FRANCESCO DIVENTA PRETE – Lettera della comunità di S. Filippo Neri

Carissimo Francesco,

nel rito bizantino, quando c’è l’ordinazione presbiterale, il vescovo fa poggiare l’orecchio dell’ordinando sull’altare, perché l’altare è il Cristo e il suo Corpo, cioè la Chiesa. Nella riscoperta della sinodalità, sollecitata più volte da papa Francesco, una delle dimensioni fondamentali del presbitero,  è proprio questa del porsi in ascolto di Dio e del suo popolo.

In questo tempo vissuto tra noi, abbiamo notato il tuo impegno a metterti in ascolto di ciò che lo Spirito dice oggi alla Chiesa, aiutato anche dalla situazione generata dalla pandemia, che pur nella sua tragicità, ci ha permesso di dare ampi spazi al silenzio, così da poter dedicare più tempo alla riflessione e alla preghiera.

Abbiamo notato il tuo stare in mezzo al popolo di Dio, condividendo, grazie all’insegnamento presso l’Ipsia, la fatica del lavoro per sopravvivere e dedicandoti all’annuncio del Vangelo della gioia, anche attraverso l’uso dei social, quando altro non era permesso. Con piacere ti abbiamo visto fare spesa al supermercato, infatti non è facile predicare quando non si conosce il costo di un chilo di pane o un litro di latte!  

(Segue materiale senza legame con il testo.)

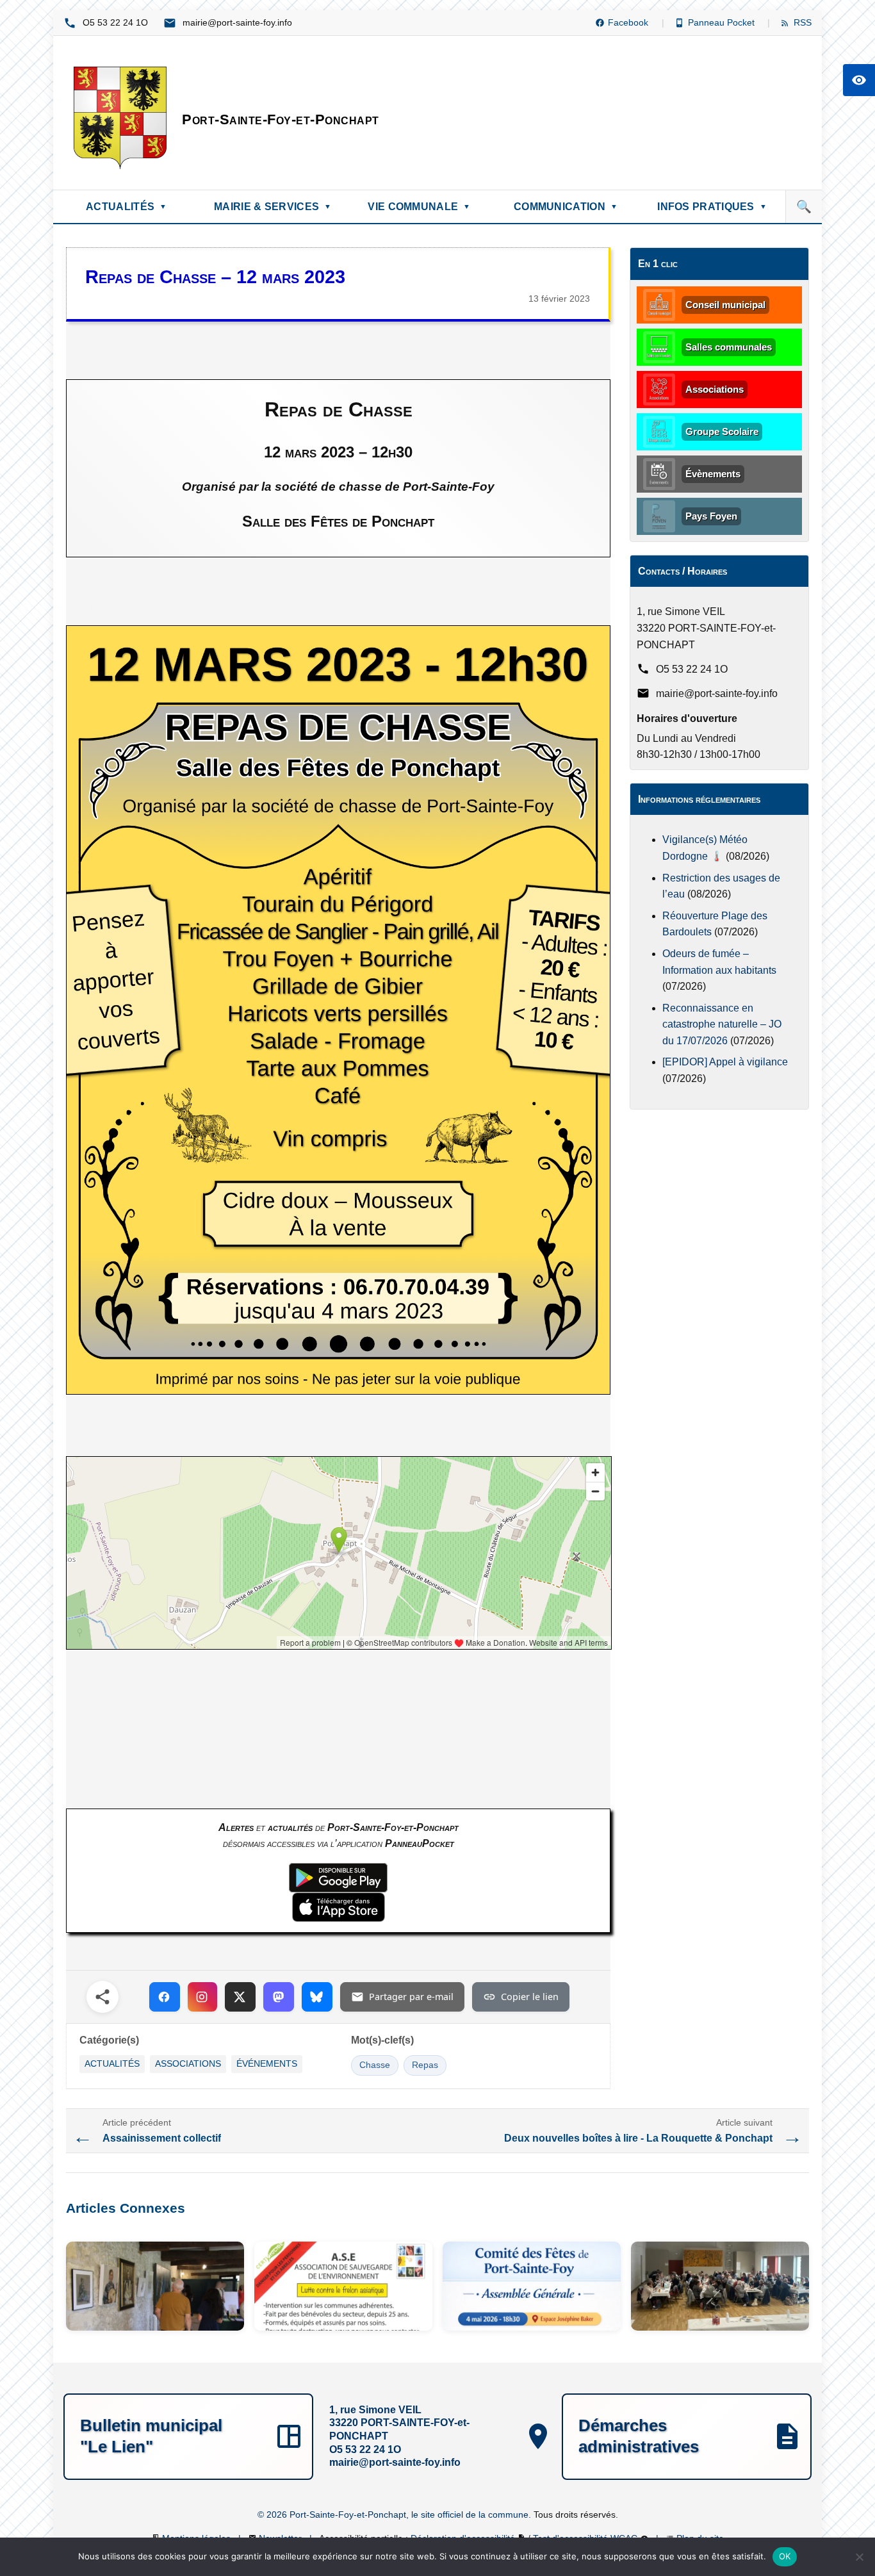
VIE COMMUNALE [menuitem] (419, 206)
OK (785, 2556)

E’ stato bello vederti in ascolto di tutti: dei preti con cui hai condiviso l’esperienza parrocchiale, così come del presbiterio, in cui ti inserirai, partecipando ai vari momenti di formazione e di spiritualità e cercando momenti di confronto e dialogo con tutti; dei ragazzi e dei giovani, molto vicini alla tua età, sollecitandoli a diseppellire i loro sogni e incoraggiandoli nelle difficoltà; delle diverse realtà ecclesiali presenti in parrocchia, senza pregiudizi, disponibile a spezzare la Parola e a condividere esperienze di fraternità ed amicizia, dagli scout alle comunità neocatecumenali, dall’Unitalsi all’oratorio, dal Rinnovamento nello Spirito al volontariato vincenziano.

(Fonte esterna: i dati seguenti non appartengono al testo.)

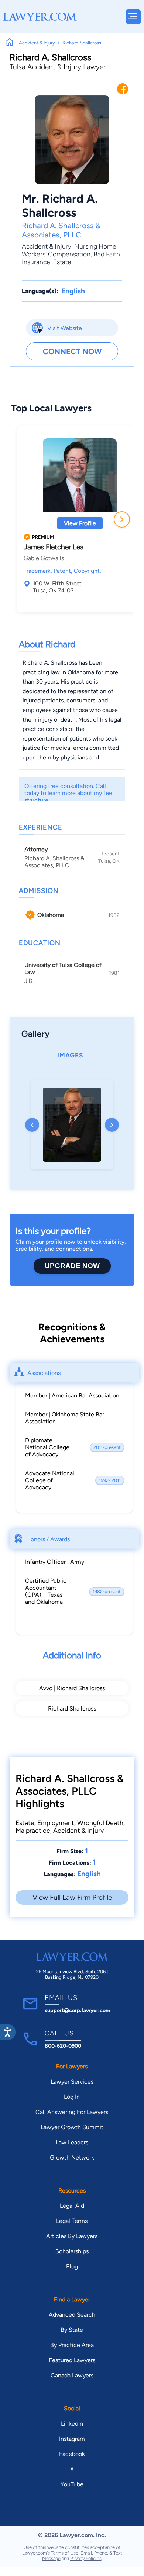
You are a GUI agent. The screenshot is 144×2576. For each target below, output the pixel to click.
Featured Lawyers (72, 2360)
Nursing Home (95, 246)
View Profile (80, 523)
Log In (72, 2096)
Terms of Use (64, 2553)
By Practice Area (72, 2345)
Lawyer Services (72, 2081)
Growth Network (72, 2157)
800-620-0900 (63, 2045)
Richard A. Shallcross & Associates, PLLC (61, 230)
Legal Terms (72, 2220)
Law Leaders (72, 2142)
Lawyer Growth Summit (72, 2127)
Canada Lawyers (72, 2375)
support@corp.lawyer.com (77, 2010)
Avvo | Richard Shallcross (72, 1688)
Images (70, 1055)
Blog (72, 2266)
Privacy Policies (86, 2558)
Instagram (72, 2438)
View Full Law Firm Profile (72, 1897)
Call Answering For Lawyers (71, 2111)
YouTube (72, 2484)
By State (72, 2329)
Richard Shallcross (72, 1708)
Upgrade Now (72, 1266)
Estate (62, 262)
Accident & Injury (46, 246)
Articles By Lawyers (71, 2236)
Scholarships (72, 2251)
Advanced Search (72, 2314)
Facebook (72, 2453)
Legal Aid (72, 2205)
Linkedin (72, 2423)
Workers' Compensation (56, 254)
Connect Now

Carissimo Francesco, fra qualche giorno presiederai l’Eucarestia, e hai già messo nell’armadio della sagrestia alcune casule che ti hanno regalato. La comunità cristiana di San Filippo, come suggeriva il santo vescovo don Tonino Bello, desidera aggiungere un grembiule che, ordinariamente, non è articolo da regalo, ma “è l’unico paramento sacerdotale registrato dal vangelo…la stola e il grembiule sono quasi il diritto e il rovescio di un unico simbolo sacerdotale, la stola che fa ministri del Vangelo ed il grembiule che fa “lavapiedi del mondo”. Sii sempre un prete povero che ama i poveri, attento e disponibile verso quelli che il mondo scarta, ma che Dio particolarmente ama.

Caro don Francesco, sarai ordinato in Cattedrale, ma i nostri tempi chiedono di servire una Chiesa che assomiglia di più ad un “ospedale da campo”, dove ti è chiesto di scegliere ciò che è vitale ed essenziale, annunciare Gesù Cristo, morto e risorto, e veicolare la misericordia di Dio, attraverso una tenera prossimità, che si china a curare le ferite di ogni tipo e di ogni persona.

Forse ti chiederai se sarai capace di vivere una missione così impegnativa. Impara a guardare gli uccelli del cielo: non seminano, né mietono, né ammassano nei granai, eppure il Padre celeste li nutre! Osserva i gigli del campo: non lavorano e non filano, eppure neanche Salomone vestiva come uno di loro (Cfr Mt 6,25-33). Ora se Dio si preoccupa delle creature che svolazzano nel cielo e dei fiori che sbocciano nei prati, figurati se non si preoccupa di te? Egli non stressa nessuno, non chiede di preoccuparci, ma semplicemente di occuparci del Regno di Dio e la sua giustizia. E, visto e considerato che sei capitato nella parrocchia dedicata a San Filippo Neri, abbi un cuore grande come il suo e metti nel tuo servizio tantissima gioia.

Carissimo Francesco, ti saremo vicini sabato 12 giugno alle 20.30 nell’ordinazione presbiterale in Cattedrale e faremo festa con te, nella celebrazione Eucaristica di sabato 19 giugno alle ore 19.00, nel piazzale davanti alla nostra Chiesa.

Grazie per quanto ci hai donato e per quanto continuerai a donarci!